Saved data entries

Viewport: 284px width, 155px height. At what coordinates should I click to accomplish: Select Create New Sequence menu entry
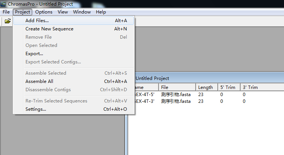pyautogui.click(x=49, y=29)
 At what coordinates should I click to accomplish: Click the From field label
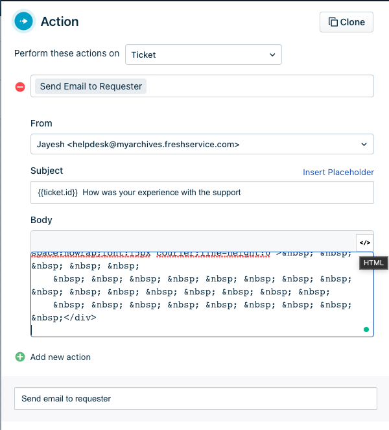click(41, 123)
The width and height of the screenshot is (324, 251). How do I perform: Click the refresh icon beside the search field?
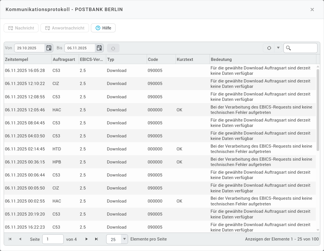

* [YOUR INSTRUCTIONS]:
Each entry above must be duplicated precisely; none of the pictures may be included.

* [OUTPUT FOR THIS TASK]:
Viewport: 284px width, 155px height. At what coordinates should I click to accomplish: Select Create New Sequence menu entry
pyautogui.click(x=49, y=29)
 At what coordinates should I click to accomplish: Click the From field label
click(41, 123)
The width and height of the screenshot is (324, 251). How do I perform: Click the refresh icon beside the search field?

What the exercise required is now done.